#### Text section:
** Start **

Awesome vid- thanks for sharing this!


----------



## philw1776 (Jan 19, 2002)

Found & watched this recently across several nights. Really liked it and liked the kids focus...except really knowing several kids this age, they seemed really too young and immature for middle schoolers.


----------



## uncdrew (Aug 6, 2002)

Excellent.


----------



## smak (Feb 11, 2000)

milo99 said:


> i'll echo the Winona Ryder talk here. I actually like her, but i HATED her character. I didn't even recognize her at first.
> 
> The only thing my wife and I didn't like was Hopper's and Nancy's lack of hesitation to go into the creepy, slimy entrance to something they had zero clue about. I mean come on, who does that?
> 
> Awesome vid- thanks for sharing this!


Pretty funny, because not even doing scene comparisons in my head, I thought, Goonies, ET & Poltergeist.

-smak-


----------



## Martha (Oct 6, 2002)

** End **

#### Work required:
In the forum thread, which three films did smak think of? The listing has no connection to the forum thread.

#### Data section:

** Start **

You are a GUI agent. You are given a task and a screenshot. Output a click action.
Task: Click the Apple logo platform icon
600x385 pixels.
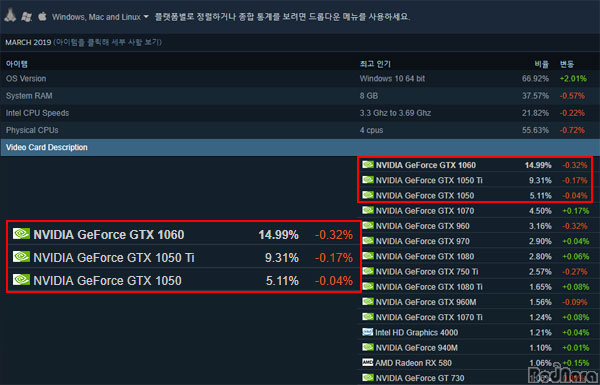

** End **

#### Complete response:
Goonies, ET and Poltergeist.